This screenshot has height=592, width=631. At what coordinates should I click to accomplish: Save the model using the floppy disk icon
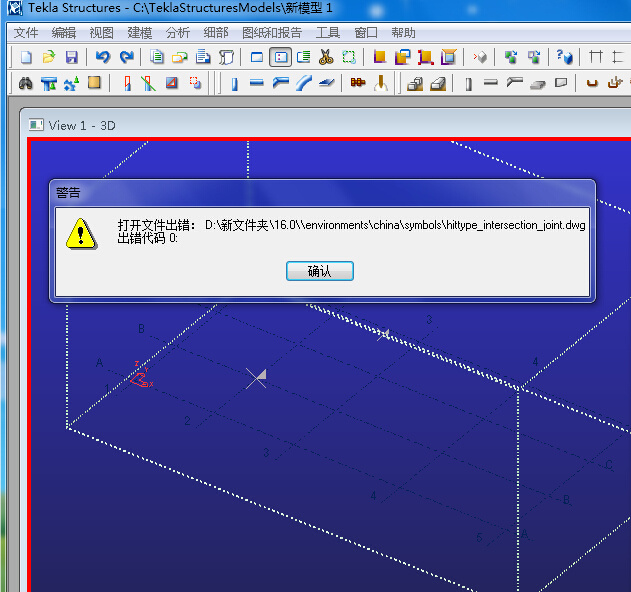pyautogui.click(x=71, y=57)
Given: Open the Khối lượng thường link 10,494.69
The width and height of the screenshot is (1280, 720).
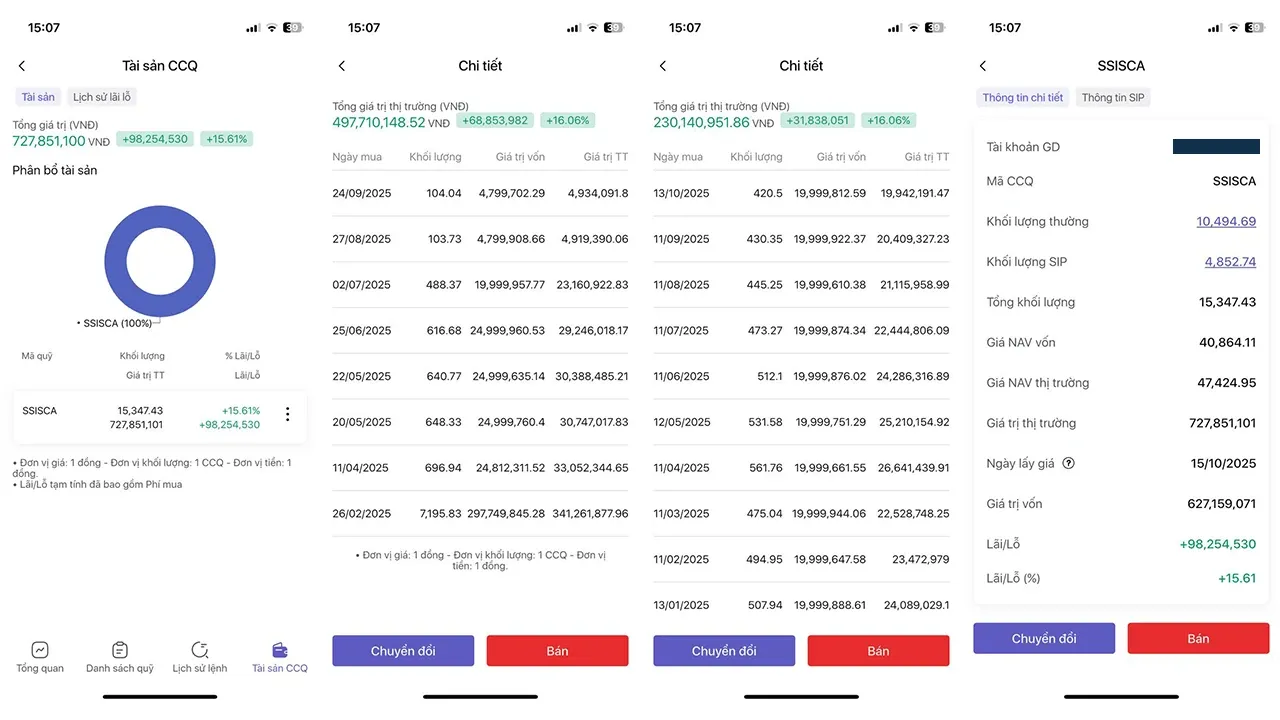Looking at the screenshot, I should coord(1226,221).
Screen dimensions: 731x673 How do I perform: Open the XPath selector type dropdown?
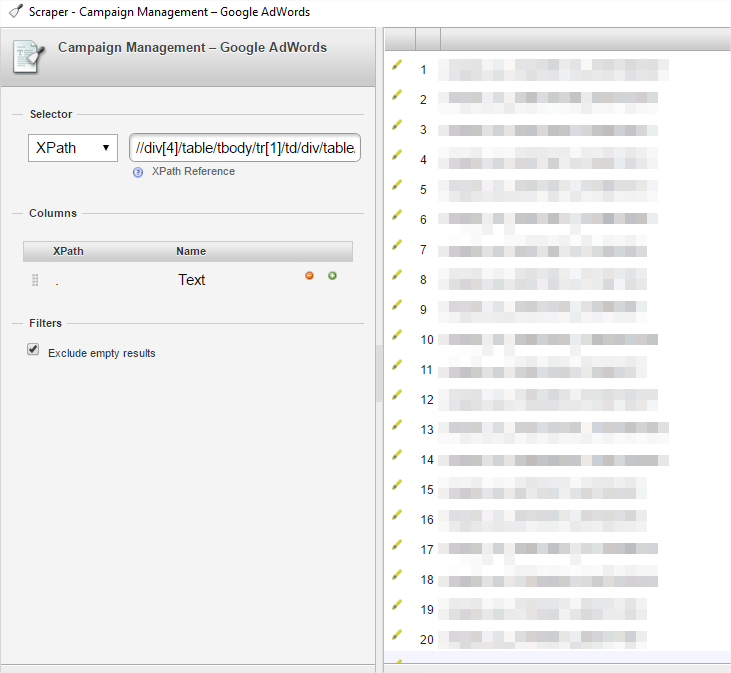[73, 148]
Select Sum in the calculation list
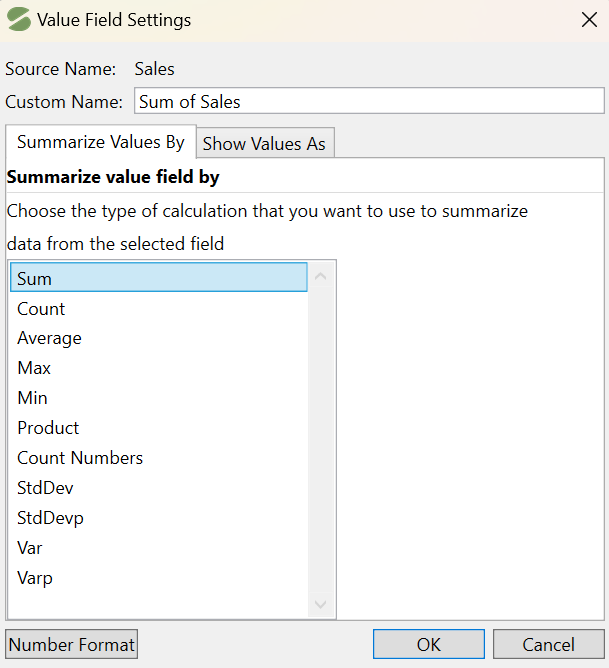The height and width of the screenshot is (668, 609). (x=158, y=278)
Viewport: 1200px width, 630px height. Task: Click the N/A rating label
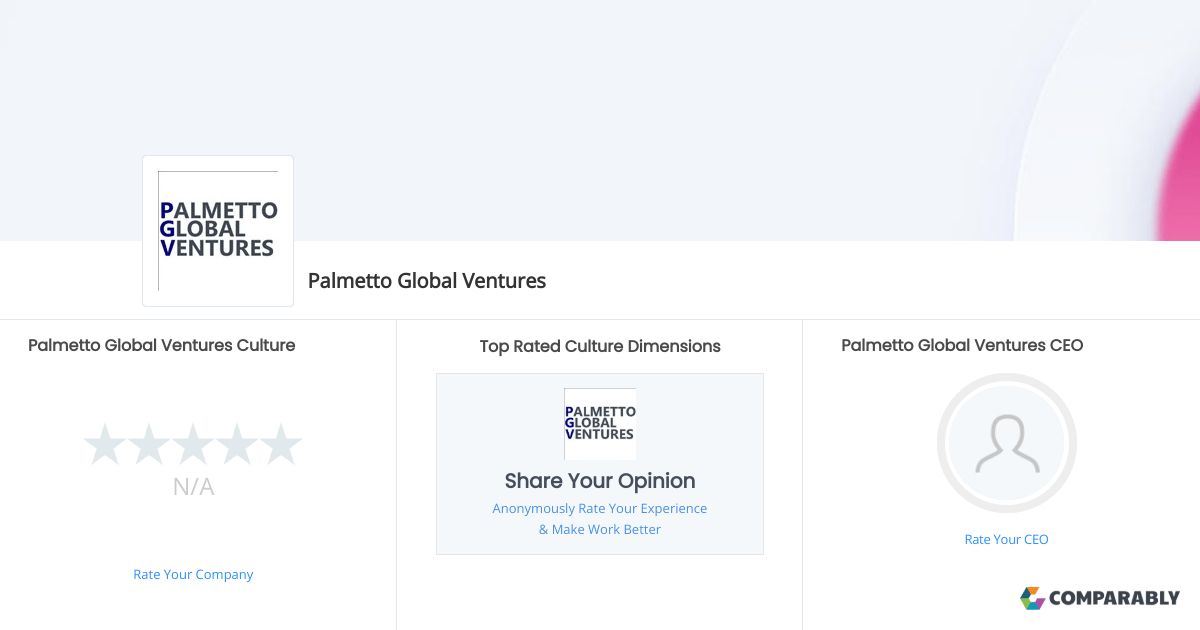[193, 487]
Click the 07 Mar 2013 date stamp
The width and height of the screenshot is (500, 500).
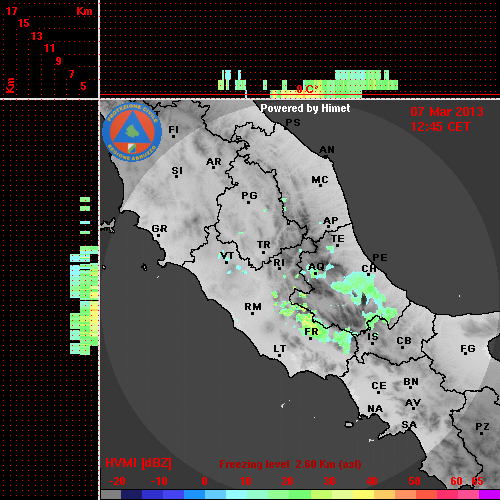coord(447,112)
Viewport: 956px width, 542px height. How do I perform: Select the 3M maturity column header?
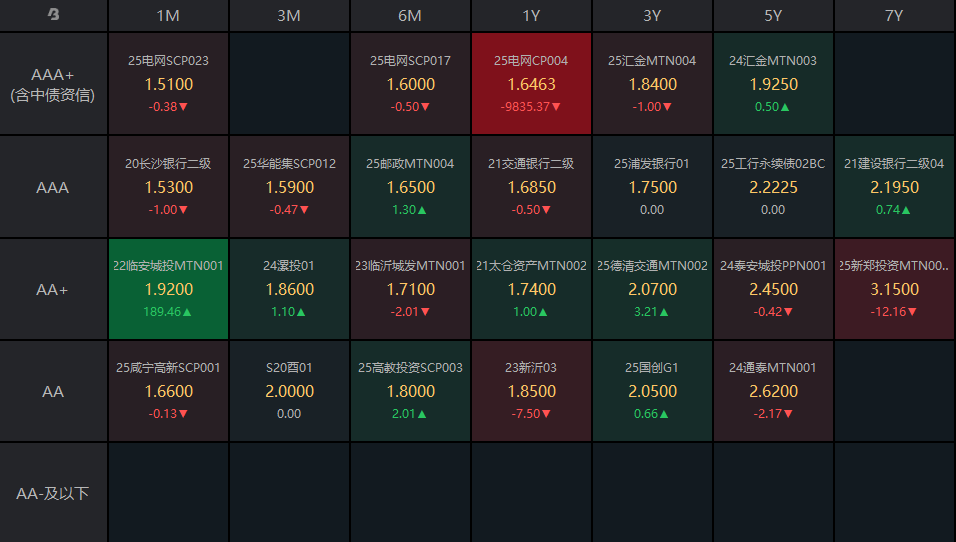point(289,15)
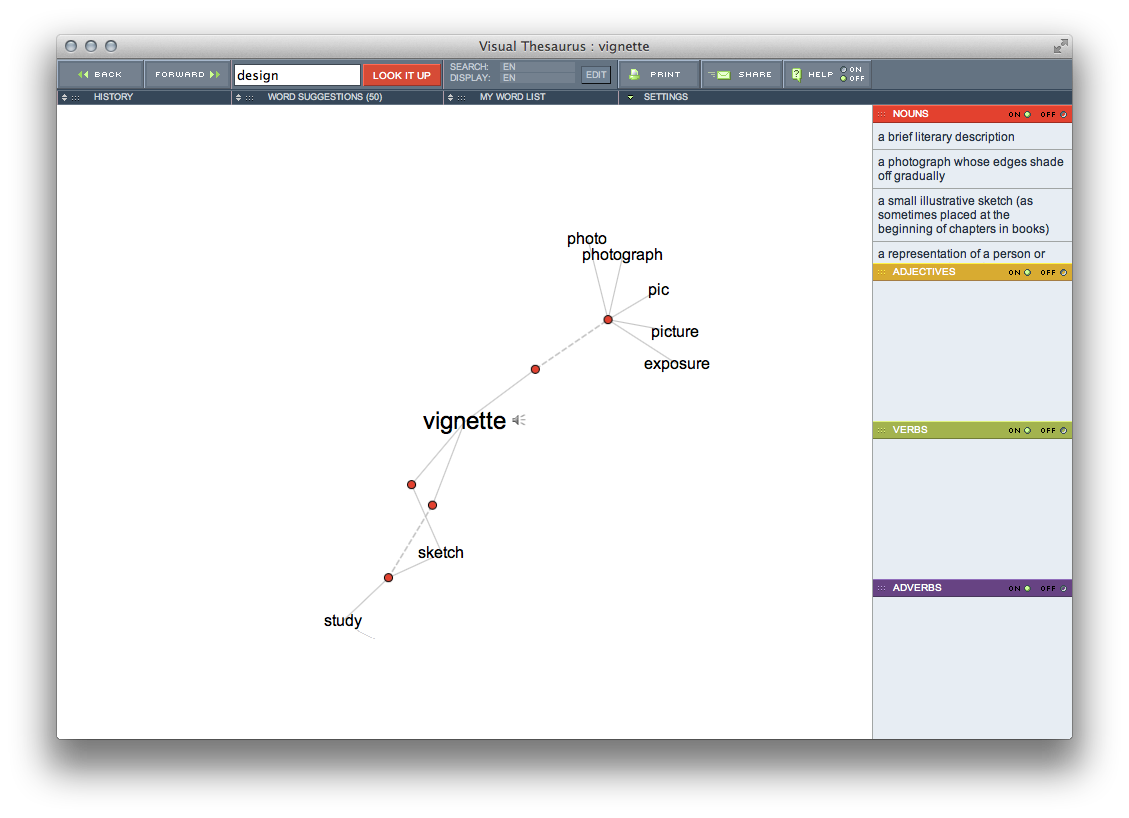Image resolution: width=1129 pixels, height=818 pixels.
Task: Click the Print icon in the toolbar
Action: [634, 74]
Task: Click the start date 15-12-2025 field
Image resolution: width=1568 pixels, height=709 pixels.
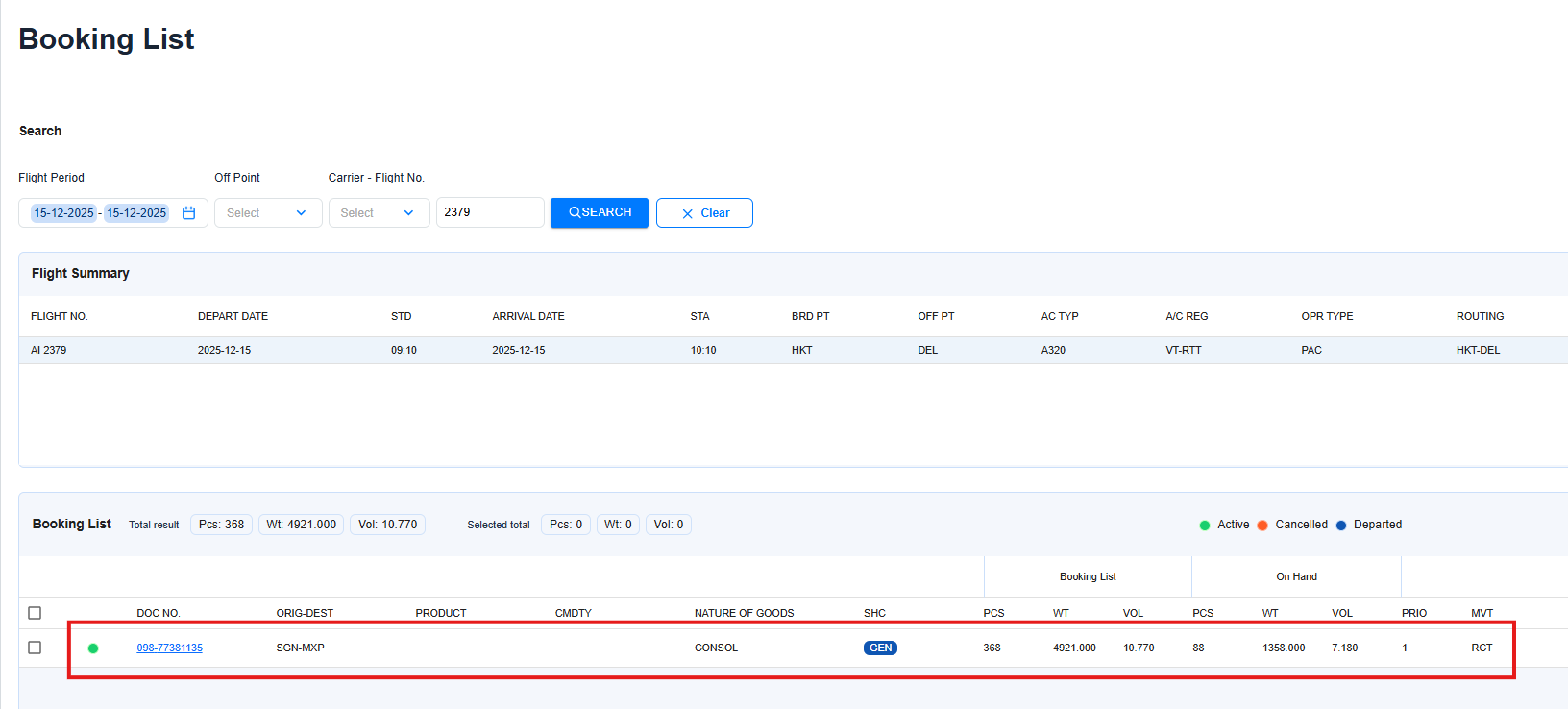Action: click(x=63, y=213)
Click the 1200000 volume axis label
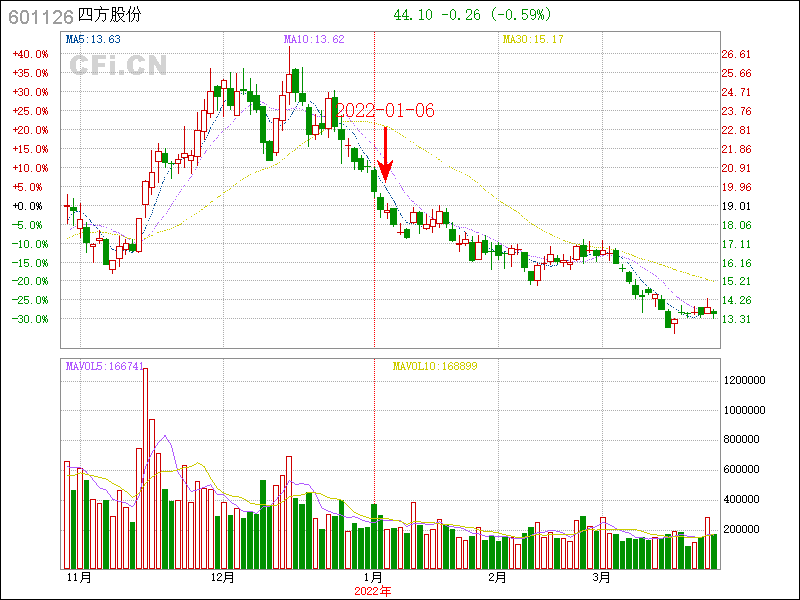The width and height of the screenshot is (800, 600). 744,381
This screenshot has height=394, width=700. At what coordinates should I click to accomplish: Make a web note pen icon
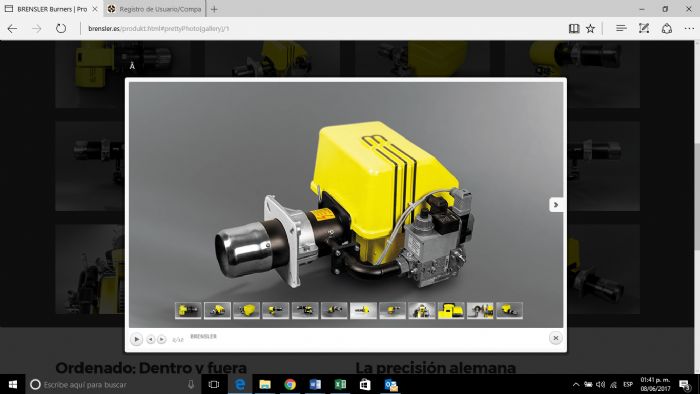[643, 28]

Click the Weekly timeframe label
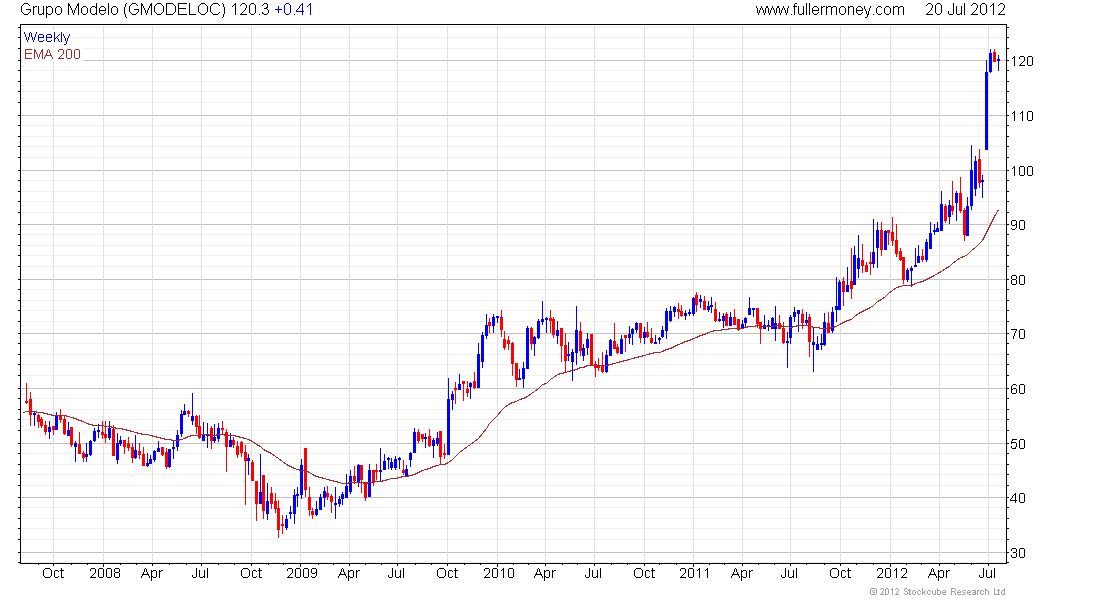click(x=47, y=37)
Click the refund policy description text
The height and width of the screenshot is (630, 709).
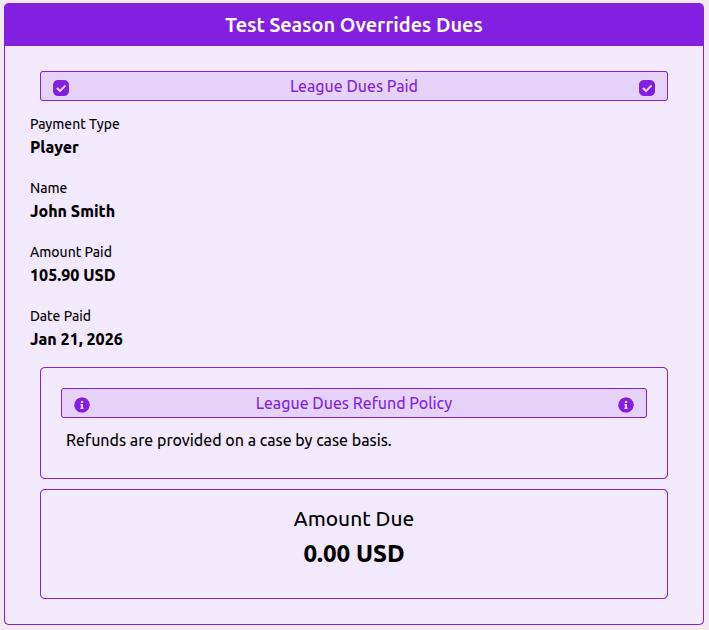229,440
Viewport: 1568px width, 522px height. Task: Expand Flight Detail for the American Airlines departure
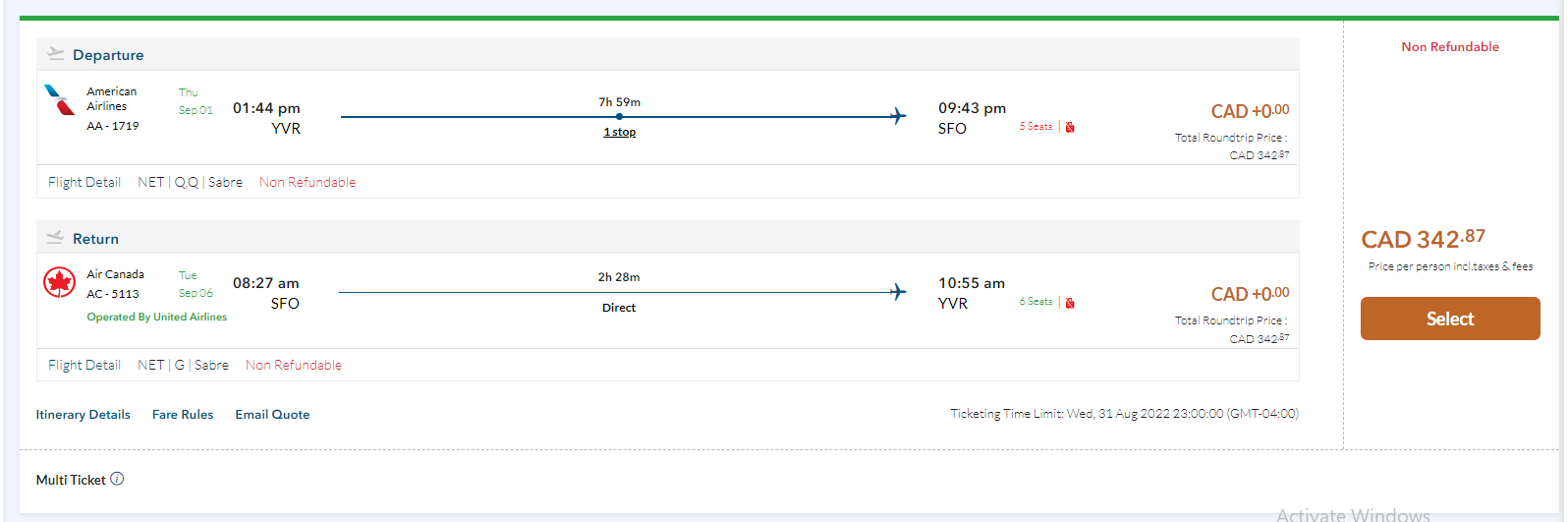[x=84, y=182]
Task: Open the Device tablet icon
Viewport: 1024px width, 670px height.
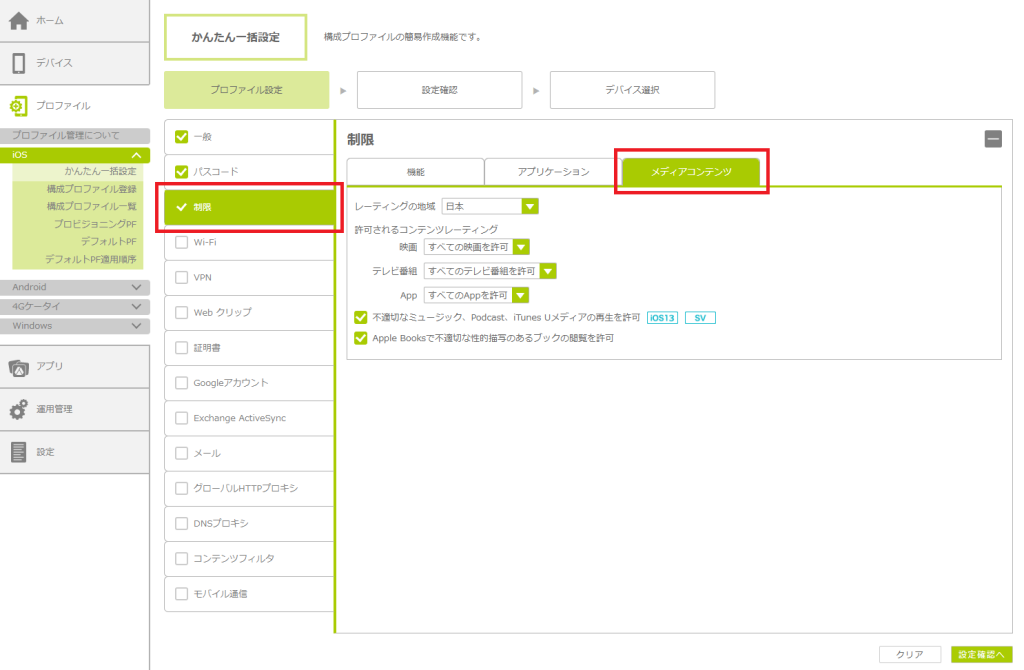Action: click(x=20, y=63)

- [Work instructions]: Tell how many lines of the listing include the word "date"; the number alone is the answer.

- [Answer to this exercise]: 2